> **Prompt**: Return the full listing, character for character.

> **Task material**:

*** Block opens ***

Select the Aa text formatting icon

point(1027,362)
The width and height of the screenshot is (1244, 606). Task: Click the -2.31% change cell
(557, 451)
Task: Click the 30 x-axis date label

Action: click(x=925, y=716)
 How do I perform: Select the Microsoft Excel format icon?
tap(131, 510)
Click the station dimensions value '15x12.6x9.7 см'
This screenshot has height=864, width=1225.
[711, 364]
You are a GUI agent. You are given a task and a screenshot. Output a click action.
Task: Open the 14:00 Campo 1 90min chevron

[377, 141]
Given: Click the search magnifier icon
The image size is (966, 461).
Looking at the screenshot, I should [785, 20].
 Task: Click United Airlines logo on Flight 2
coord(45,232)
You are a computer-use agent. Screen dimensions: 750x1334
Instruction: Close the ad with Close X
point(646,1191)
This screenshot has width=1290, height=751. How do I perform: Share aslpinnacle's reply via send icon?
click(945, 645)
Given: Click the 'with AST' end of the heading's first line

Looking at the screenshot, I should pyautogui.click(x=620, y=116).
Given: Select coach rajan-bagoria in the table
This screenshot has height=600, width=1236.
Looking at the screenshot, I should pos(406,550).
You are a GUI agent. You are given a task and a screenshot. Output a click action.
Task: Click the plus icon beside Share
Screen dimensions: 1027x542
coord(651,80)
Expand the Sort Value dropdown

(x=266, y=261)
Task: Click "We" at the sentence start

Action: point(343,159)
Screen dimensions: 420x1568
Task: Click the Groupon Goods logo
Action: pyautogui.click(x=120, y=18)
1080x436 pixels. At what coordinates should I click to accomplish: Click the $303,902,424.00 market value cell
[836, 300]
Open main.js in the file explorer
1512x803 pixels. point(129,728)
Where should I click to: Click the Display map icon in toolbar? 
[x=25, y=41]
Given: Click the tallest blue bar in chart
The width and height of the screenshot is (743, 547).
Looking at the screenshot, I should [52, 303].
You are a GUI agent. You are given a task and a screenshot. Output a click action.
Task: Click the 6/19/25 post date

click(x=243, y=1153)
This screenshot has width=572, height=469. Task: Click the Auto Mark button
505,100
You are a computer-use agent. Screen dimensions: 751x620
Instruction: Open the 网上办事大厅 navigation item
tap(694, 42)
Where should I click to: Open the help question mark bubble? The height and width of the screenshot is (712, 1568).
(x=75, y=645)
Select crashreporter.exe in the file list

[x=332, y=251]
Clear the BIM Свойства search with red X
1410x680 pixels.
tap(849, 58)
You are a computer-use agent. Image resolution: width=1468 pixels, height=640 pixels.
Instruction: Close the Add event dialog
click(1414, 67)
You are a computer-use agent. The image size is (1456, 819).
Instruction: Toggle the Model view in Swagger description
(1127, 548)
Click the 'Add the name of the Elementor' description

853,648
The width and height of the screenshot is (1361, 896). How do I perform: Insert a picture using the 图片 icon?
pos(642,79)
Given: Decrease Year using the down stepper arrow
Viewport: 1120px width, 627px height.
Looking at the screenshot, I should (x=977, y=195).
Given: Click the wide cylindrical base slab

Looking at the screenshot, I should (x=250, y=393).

*** Block closes ***

> **Exercise solution**:
Select the Aa text formatting icon

point(1027,362)
The width and height of the screenshot is (1244, 606). Task: Click the -2.31% change cell
(557, 451)
Task: Click the 30 x-axis date label

Action: click(x=925, y=716)
 How do I perform: Select the Microsoft Excel format icon?
tap(131, 510)
Click the station dimensions value '15x12.6x9.7 см'
This screenshot has height=864, width=1225.
[711, 364]
You are a GUI agent. You are given a task and a screenshot. Output a click action.
Task: Open the 14:00 Campo 1 90min chevron

[377, 141]
Given: Click the search magnifier icon
The image size is (966, 461).
Looking at the screenshot, I should [785, 20].
 Task: Click United Airlines logo on Flight 2
coord(45,232)
You are a computer-use agent. Screen dimensions: 750x1334
Instruction: Close the ad with Close X
point(646,1191)
This screenshot has width=1290, height=751. How do I perform: Share aslpinnacle's reply via send icon?
click(945, 645)
Given: Click the 'with AST' end of the heading's first line

Looking at the screenshot, I should pyautogui.click(x=620, y=116).
Given: Select coach rajan-bagoria in the table
This screenshot has height=600, width=1236.
Looking at the screenshot, I should pos(406,550).
You are a GUI agent. You are given a task and a screenshot. Output a click action.
Task: Click the plus icon beside Share
Screen dimensions: 1027x542
coord(651,80)
Expand the Sort Value dropdown

(x=266, y=261)
Task: Click "We" at the sentence start

Action: point(343,159)
Screen dimensions: 420x1568
Task: Click the Groupon Goods logo
Action: pyautogui.click(x=120, y=18)
1080x436 pixels. At what coordinates should I click to accomplish: Click the $303,902,424.00 market value cell
[836, 300]
Open main.js in the file explorer
1512x803 pixels. point(129,728)
Where should I click to: Click the Display map icon in toolbar? 
[x=25, y=41]
Given: Click the tallest blue bar in chart
The width and height of the screenshot is (743, 547).
Looking at the screenshot, I should [52, 303].
You are a GUI agent. You are given a task and a screenshot. Output a click action.
Task: Click the 6/19/25 post date

click(x=243, y=1153)
This screenshot has width=572, height=469. Task: Click the Auto Mark button
505,100
You are a computer-use agent. Screen dimensions: 751x620
Instruction: Open the 网上办事大厅 navigation item
tap(694, 42)
Where should I click to: Open the help question mark bubble? The height and width of the screenshot is (712, 1568).
(x=75, y=645)
Select crashreporter.exe in the file list

[x=332, y=251]
Clear the BIM Свойства search with red X
1410x680 pixels.
tap(849, 58)
You are a computer-use agent. Image resolution: width=1468 pixels, height=640 pixels.
Instruction: Close the Add event dialog
click(1414, 67)
You are a computer-use agent. The image size is (1456, 819).
Instruction: Toggle the Model view in Swagger description
(1127, 548)
Click the 'Add the name of the Elementor' description

853,648
The width and height of the screenshot is (1361, 896). How do I perform: Insert a picture using the 图片 icon?
pos(642,79)
Given: Decrease Year using the down stepper arrow
Viewport: 1120px width, 627px height.
Looking at the screenshot, I should (x=977, y=195).
Given: Click the wide cylindrical base slab

Looking at the screenshot, I should (x=250, y=393).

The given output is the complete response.